Économie de la CEMAC : une résilience prometteuse face aux défis

Stabilité économique de la sous-région confirmée par le Conseil de la BEAC

Le Conseil d’administration de la Banque des États de l’Afrique Centrale (BEAC) a confirmé le 6 avril à N’Djaména que la situation macroéconomique de la sous-région reste globalement stable.

Pendant près de six heures, les administrateurs ont participé à une discussion à huis clos qualifiée de « très riche » par le gouverneur Yvon Sana Bangui. Cette réunion s’est tenue quatre jours après la première session annuelle du Comité de politique monétaire (CPM), permettant d’évaluer en profondeur la situation.

Il a été conclu que la zone continue de croître, quoique moins vigoureusement, avec une projection de 2,9 % pour 2026, contre 3,5 % en 2025. En matière d’inflation, une tendance à la baisse persiste, avec un taux projeté de 2,3 % en 2026, toujours en deçà du seuil communautaire. Cependant, des déficits budgétaires persistent et une dégradation au niveau des comptes courants a été notée.
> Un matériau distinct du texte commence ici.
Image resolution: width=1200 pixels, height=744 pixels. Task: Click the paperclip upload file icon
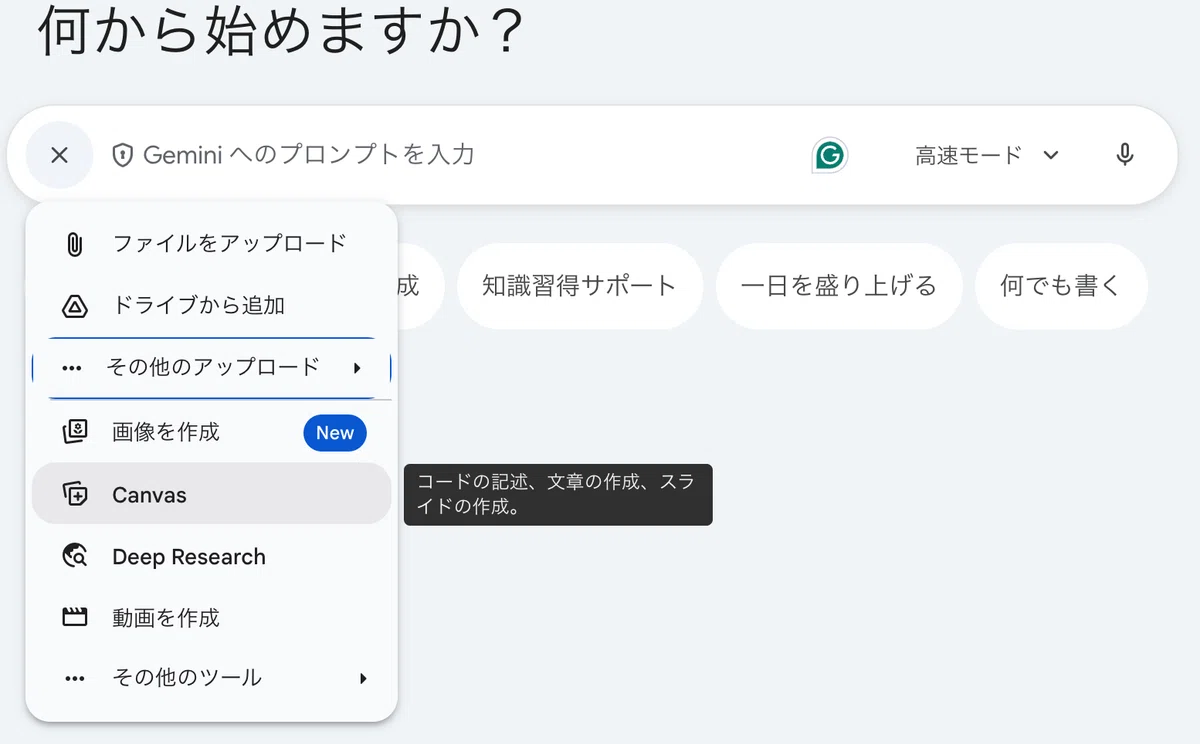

Malgré ces défis, l’économie de la zone CEMAC montre des signes de résilience. Les réserves de change ont progressé de 4,22 mois en décembre 2025 à 4,52 mois à la fin de février 2026, témoignant d’une gestion économique solide. Le Conseil a également débattu de divers projets de régulation, notamment pour promouvoir les QR codes et favoriser l’inclusion financière par la digitalisation des paiements.

Un point de satisfaction notable pour les administrateurs réside dans la clôture des comptes de la BEAC, marquée par un résultat bénéficiaire de 300 milliards de francs CFA. Cette performance démontre une gestion budgétaire rigoureuse, selon le gouverneur Sana Bangui, qui appelle à poursuivre les efforts pour améliorer tous les indicateurs économiques de la sous-région.

En somme, le Conseil d’administration de la BEAC a mis en lumière la résilience économique de la zone CEMAC et l’importance de poursuivre les réformes pour maintenir cette dynamique positive.